-- start of DATA SECTION --

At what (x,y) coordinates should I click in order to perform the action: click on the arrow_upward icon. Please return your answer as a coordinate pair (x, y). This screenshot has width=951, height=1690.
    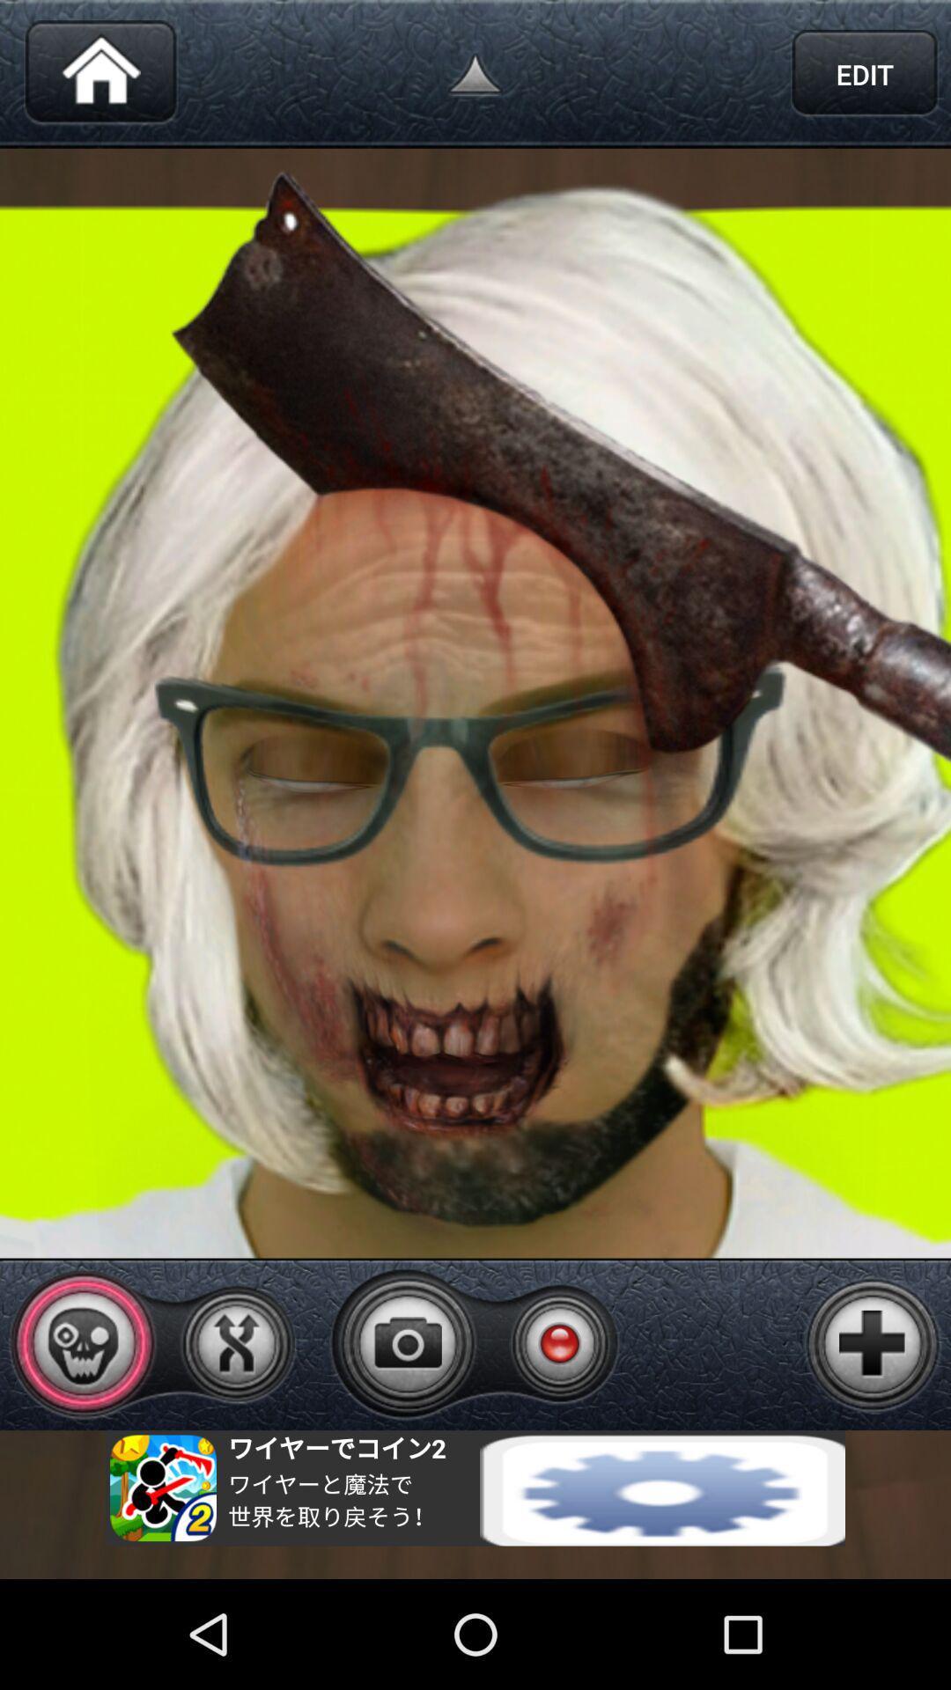
    Looking at the image, I should click on (475, 77).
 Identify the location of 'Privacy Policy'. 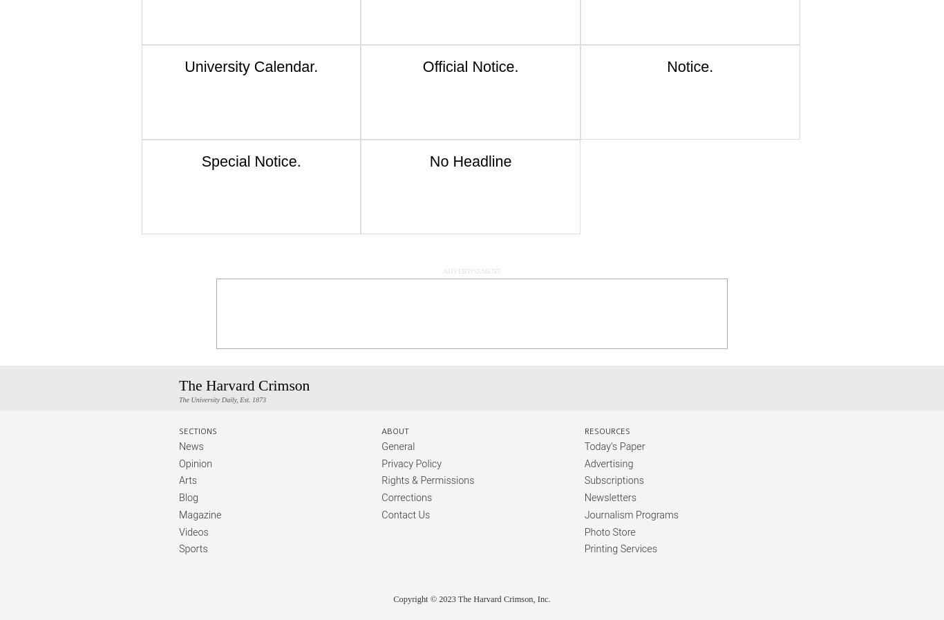
(410, 463).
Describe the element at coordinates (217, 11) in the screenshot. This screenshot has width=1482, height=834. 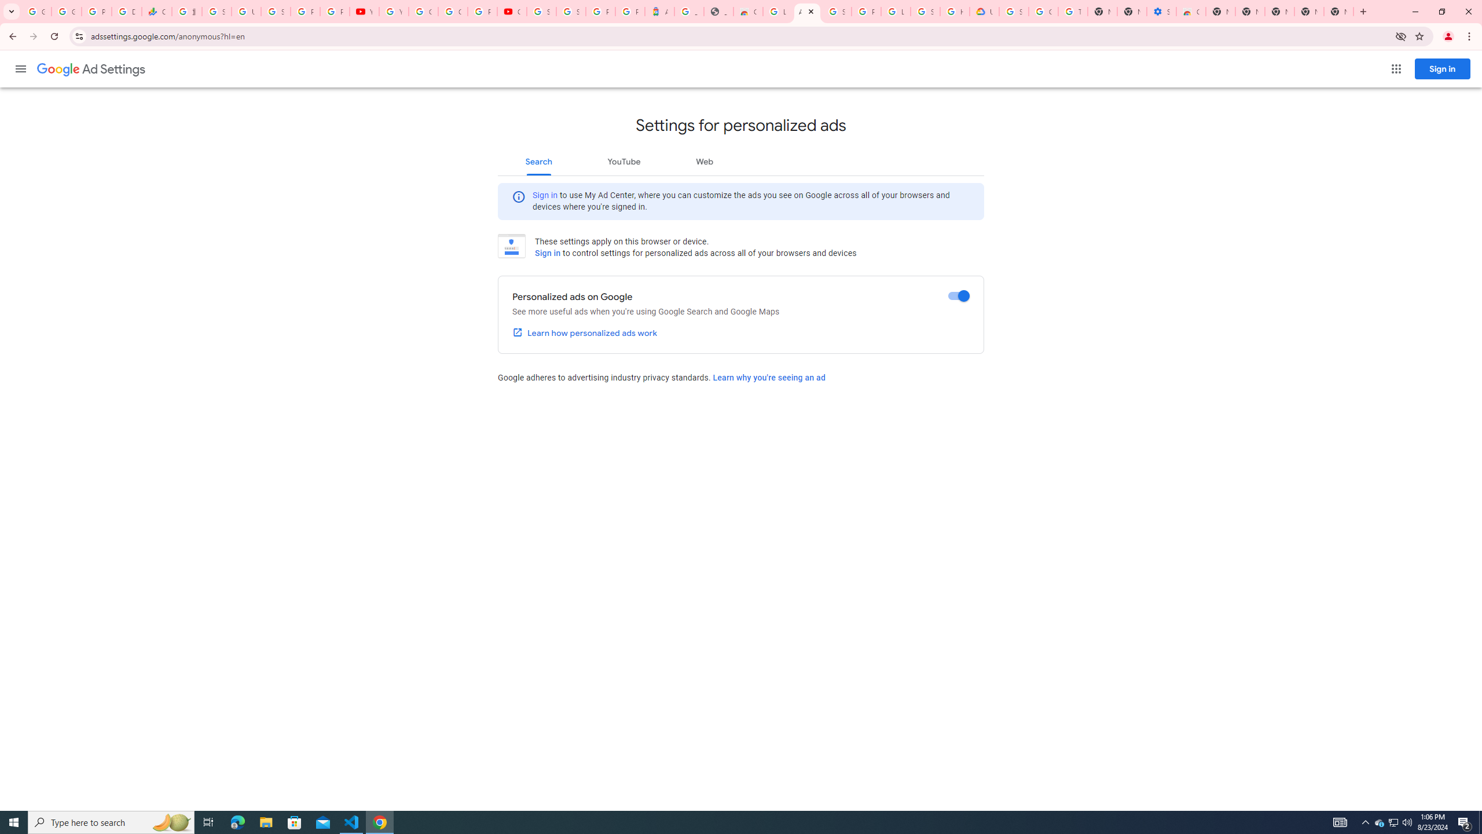
I see `'Sign in - Google Accounts'` at that location.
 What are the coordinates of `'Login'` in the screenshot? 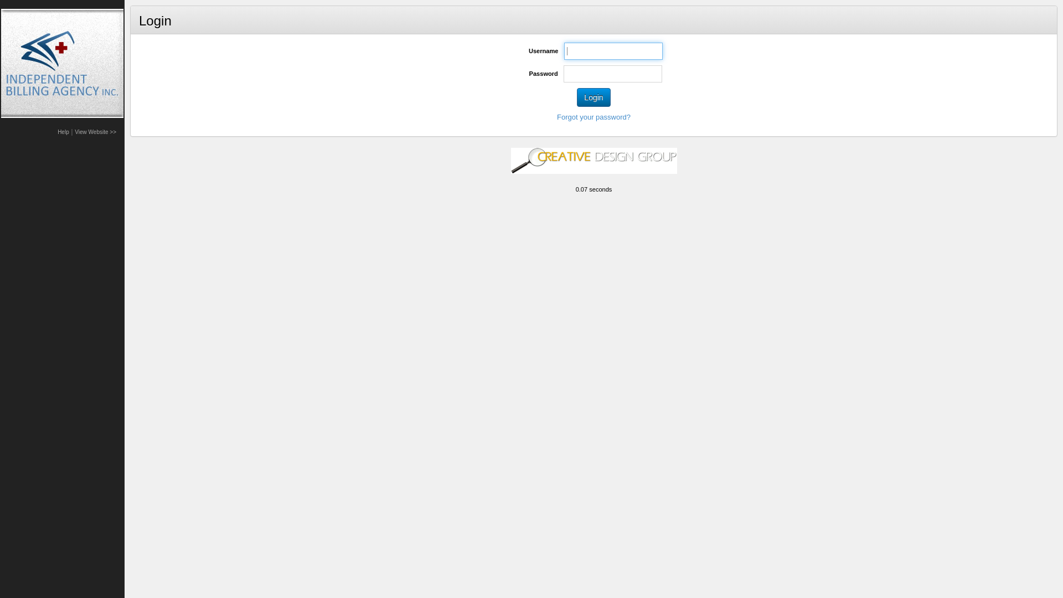 It's located at (592, 97).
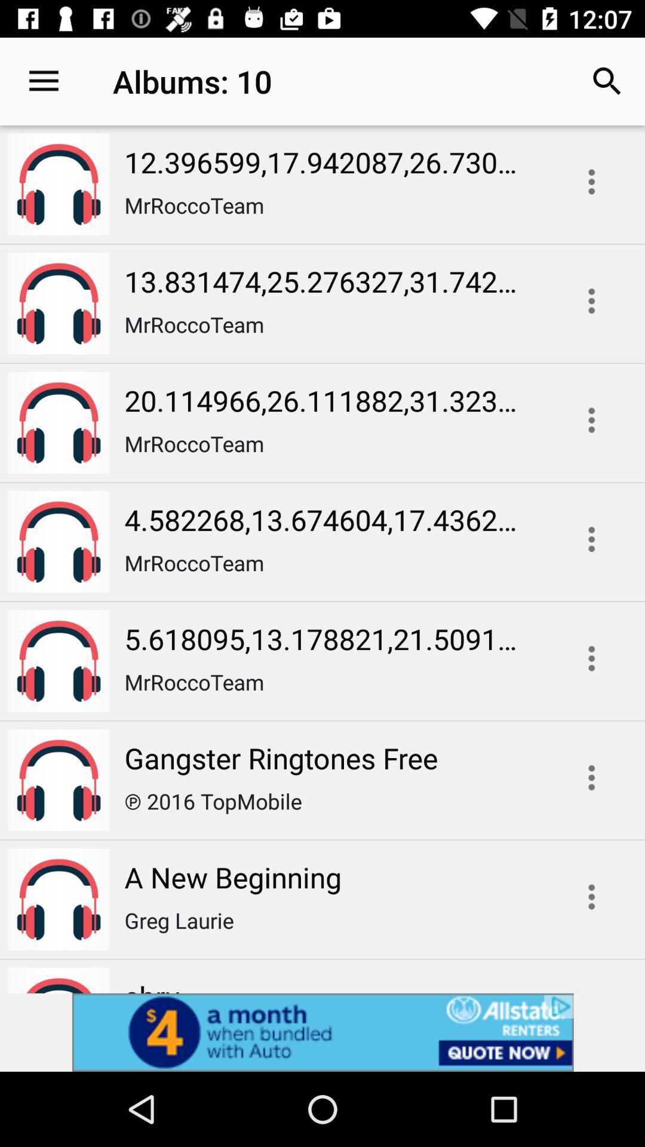 The height and width of the screenshot is (1147, 645). What do you see at coordinates (591, 538) in the screenshot?
I see `additional information` at bounding box center [591, 538].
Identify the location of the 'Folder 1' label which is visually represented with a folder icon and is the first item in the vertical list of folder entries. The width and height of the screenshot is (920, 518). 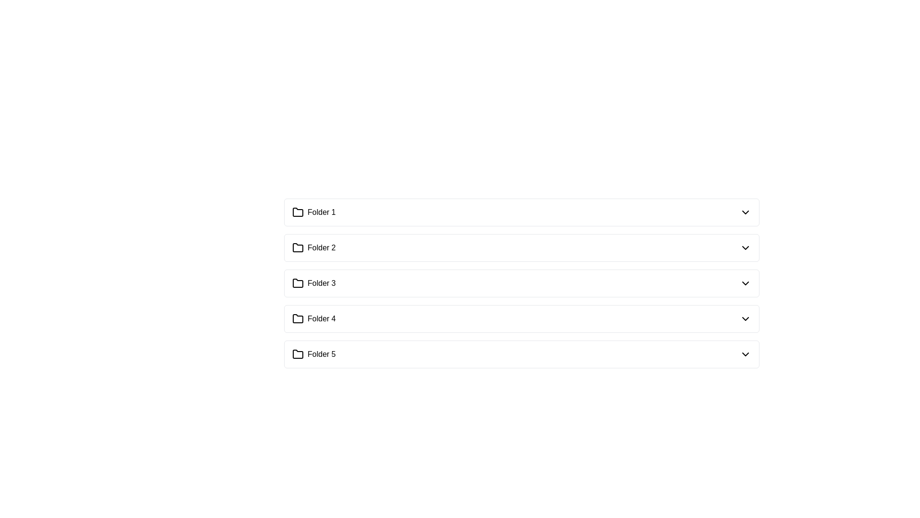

-- end of DATA SECTION --

▶ DIRECTIONS
Reproduce the items exactly, from the start of the items through the line containing "at that location.", including that line. Leave the pictures out of your answer.

▶ FINAL RESULT
At what (x,y) coordinates should I click in order to perform the action: click on the arrow_upward icon. Please return your answer as a coordinate pair (x, y). This screenshot has width=951, height=1690.
    Looking at the image, I should click on (475, 77).
 Identify the location of 'Privacy Policy'. 
(410, 463).
Describe the element at coordinates (217, 11) in the screenshot. This screenshot has width=1482, height=834. 
I see `'Sign in - Google Accounts'` at that location.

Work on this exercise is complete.